Backlog returns for approving food stamp benefits

More than a year after the state Department of Public Assistance first fell behind with processing food stamps benefits for thousands of Alaskans, the agency is again reporting lengthy delays for new and returning applicants.

As of late last month, about 6,000 Alaskans who had applied for benefits this summer and fall were waiting on critical food aid from the federally funded Supplemental Nutrition Assistance Program, or SNAP, which in Alaska are processed and distributed by the Alaska Division of Public Assistance.

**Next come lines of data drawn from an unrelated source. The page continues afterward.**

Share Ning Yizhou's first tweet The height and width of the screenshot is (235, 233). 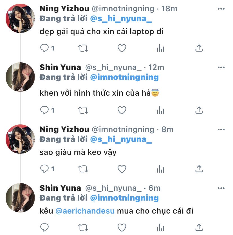click(x=199, y=48)
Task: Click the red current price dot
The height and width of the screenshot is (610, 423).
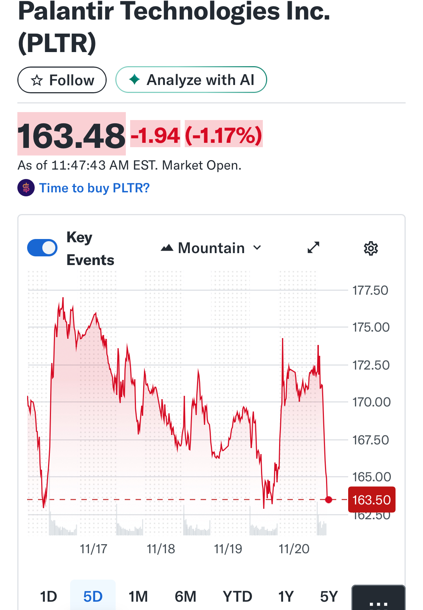Action: (x=328, y=500)
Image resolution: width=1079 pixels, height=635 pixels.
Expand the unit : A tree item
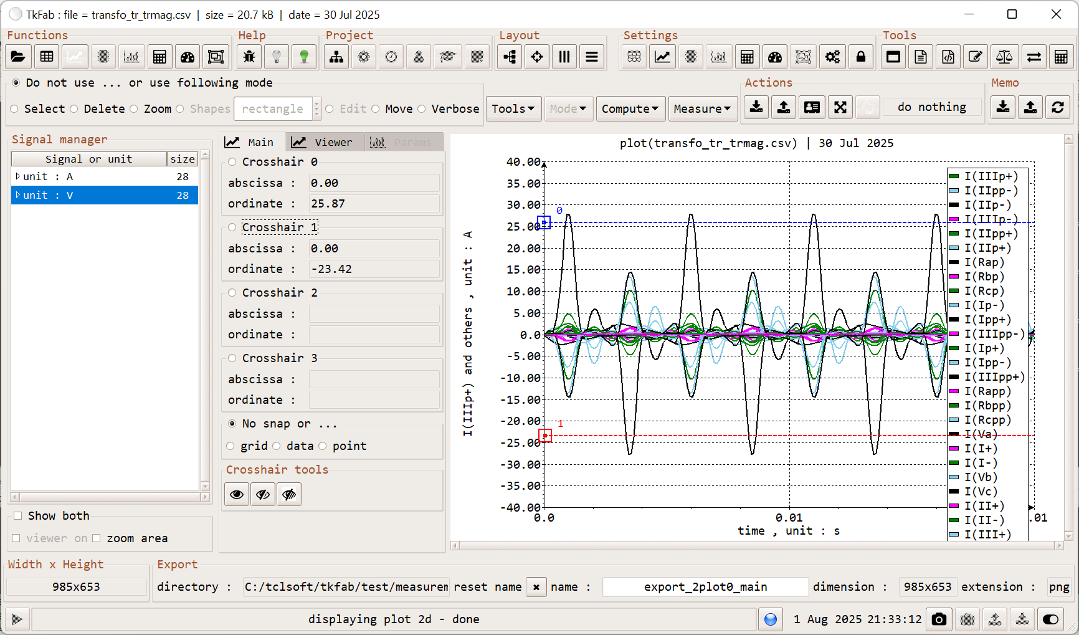[17, 177]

The new backlog was created as a result of the state directing the majority of its staff and resources to clearing an older, unprecedented backlog in applications from Alaskans who in some cases had been waiting as long as 11 months for their benefits to be disbursed, according to Deb Etheridge, director of the Division of Public Assistance.

Etheridge said the agency was directed in August by visiting officials from the federal Food and Nutrition Service to prioritize the older applications first, even if it meant the newer applications might get neglected.

“Some of those old ones were so old, they really wanted us just to get through those,” she said. “And so we did. We cleared that original backlog, but subsequently we created sort of a newer backlog.”

That new backlog is causing more ripples of need across the state. In Alaska, more than 92,000 people rely on SNAP. About a third are children, and most have incomes below the federal poverty line.

About one in nine households in Wrangell received food stamps in 2022.

The delays come as the state resumes phone or in-person interviews and income verifications that had been waived starting in 2020 as part of the federal public health emergency put into place during the COVID-19 pandemic.

“We’re keeping up on those interviews, but it has been quite a shift in how we do our work,” Etheridge said.

Last February, around 14,000 food stamp applications were reported by the state as part of the backlog, according to Nick Feronti, an attorney with the Northern Justice Project. Rural Alaska communities in particular were heavily impacted.

Since then, the director of the Division of Public Assistance was replaced, 10 Alaskans filed a lawsuit alleging that the delays were a violation of federal law, and the state received a stern warning from the federal government.

Etheridge said the department is continuing to do everything it can to help avoid an even larger backlog or longer delays, including hiring more eligibility technicians, but said that training them has taken time, and progress has been slow.

“If there’s anything that we can do, we’ve been doing it. It’s like taking a little water out of the ocean,” she said.